There appears to be some basis for your opinion that the proposal may be
excluded pursuant to Rule 14a-8(c)(1) as not a proper subject for action by
shareholders. While shareholders can institute by-law amendments under Delaware
law, in the instant proposal the proponent has not provided specific language
for such an amendment and accordingly a mandate to the Board would seem to be
present. If, however, the language of the proposal were revised in the form of a
request or recommendation that the Board take the steps necessary to amend the
by-laws to implement the proposal, it appears that the Rule 14a-8(c)(1) defect
may be cured (In the alternative the proponent may submit the specific by-law
language, provided the submitted language complies with all the necessary
provisions of the Delaware General Corporation Law and the Company's Articles of
Incorporation).
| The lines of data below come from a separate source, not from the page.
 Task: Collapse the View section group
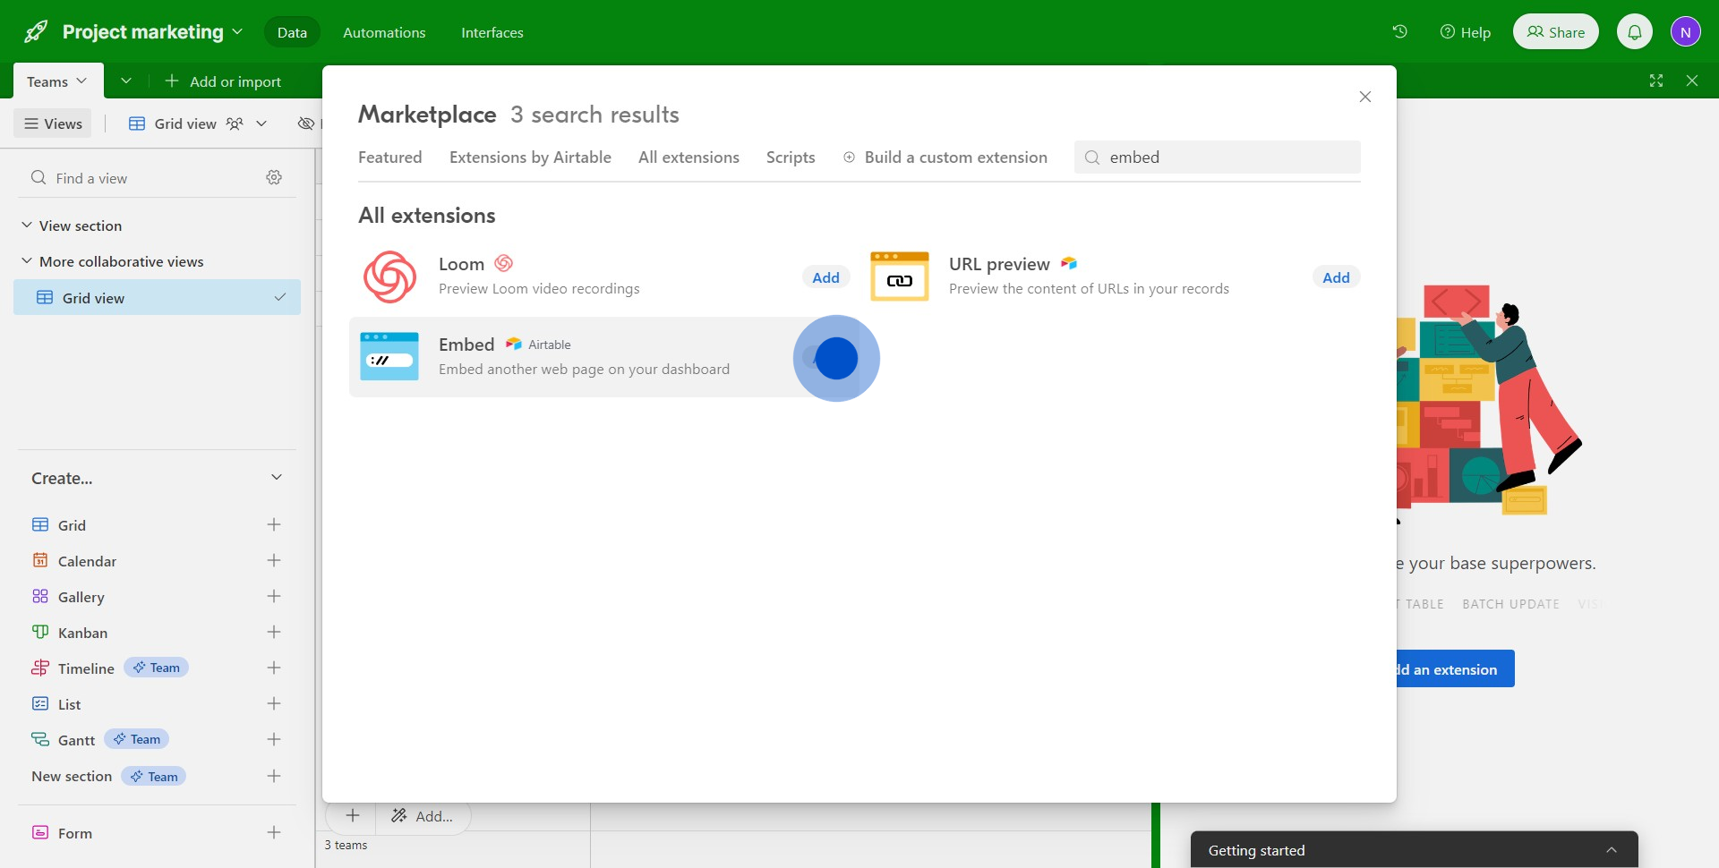27,226
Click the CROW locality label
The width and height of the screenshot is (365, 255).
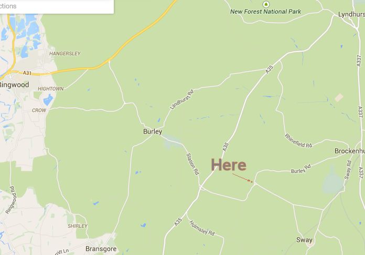pyautogui.click(x=39, y=110)
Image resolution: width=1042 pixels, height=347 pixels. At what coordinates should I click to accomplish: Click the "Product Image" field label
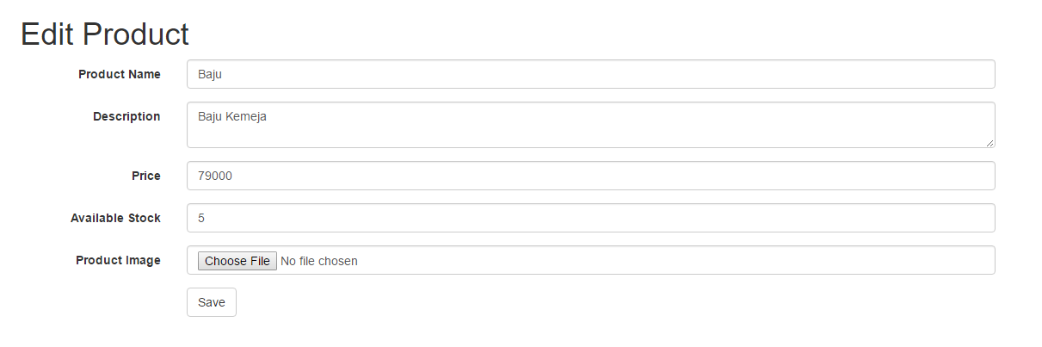[118, 260]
If the proponent provides the Company with a proposal revised in
the manner indicated, within seven calendar days of receipt of this response,
the staff does not believe that Rule 14a-8(c)(1) may be relied upon as a basis
to omit the proposal from the Company's proxy materials. The Division is unable to concur in your opinion that the proposal may be
excluded under either Rules 14a-8(c)(2) or (c)(6). In arriving at this position,
the staff notes that the proposal does not appear to include the specific by-law
provision(s) that may be presented ultimately to shareholders for adoption if
the proposal were approved. Accordingly, the Board would be able to draft by-law
provision(s) in a manner to implement the purpose of the proposal consistent
with the Delaware General Corporation Law and the Company's Articles of
Incorporation. Under these circumstances, we do not believe that either Rule
14a-8(c)(2) or (c)(6) may be relied on as a basis to exclude the proposal from
the Company's proxy materials. There also appears to be some basis for your view that the proposal may be
excluded under Rule 14a-8(c)(8) to the extent that the implementation of the
proposed by-law amendment may disqualify nominees for directors at the upcoming
annual meeting. It appears, however, that this defect could be cured if the
proposal were revised so that the amendment applied only to nominees for
directors at meetings subsequent to the 1992 annual meeting. If the proponent
provides the Company with a proposal revised in the manner indicated, within
seven calendar days after receipt of this response, the staff does not believe
that Rule 14a-8(c)(8) may be relied on as a basis to omit the proposal from the
Company's proxy materials. The Division is unable to concur in your position that the proposal may be
excluded pursuant to Rule 14a-8(c)(3). Accordingly, the staff does not believe
that Rule 14a-8(c)(3) may be relied upon as a basis to omit the proposal from
the Company's proxy materials. Finally, the Division is unable to concur in your view as to the applicability
of Rule 14a-8(c)(4). On the basis of the facts presented, we are unable to
conclude that the proposal was submitted to redress a personal claim or
grievance of the proponent. Furthermore, noting the subject of the proposal, we
are unable to determine that the proposal was designed either to result in a
benefit, or to further an interest, that is unique to the proponent. Under these
circumstances, the staff does not believe that Rule 14a-8(c)(4) may be relied
upon as a basis to omit the proposal from the Company's proxy materials.